→ What to work on: Pull out each line of the listing below that contains the word "Task", treating uppercase and lowercase letters as different.

→ Extracted data:

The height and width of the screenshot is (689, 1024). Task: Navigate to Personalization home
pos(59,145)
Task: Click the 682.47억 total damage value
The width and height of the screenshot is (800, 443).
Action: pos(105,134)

→ Finished exercise:
The height and width of the screenshot is (689, 1024). Task: Navigate to Personalization home
Task: Click the 682.47억 total damage value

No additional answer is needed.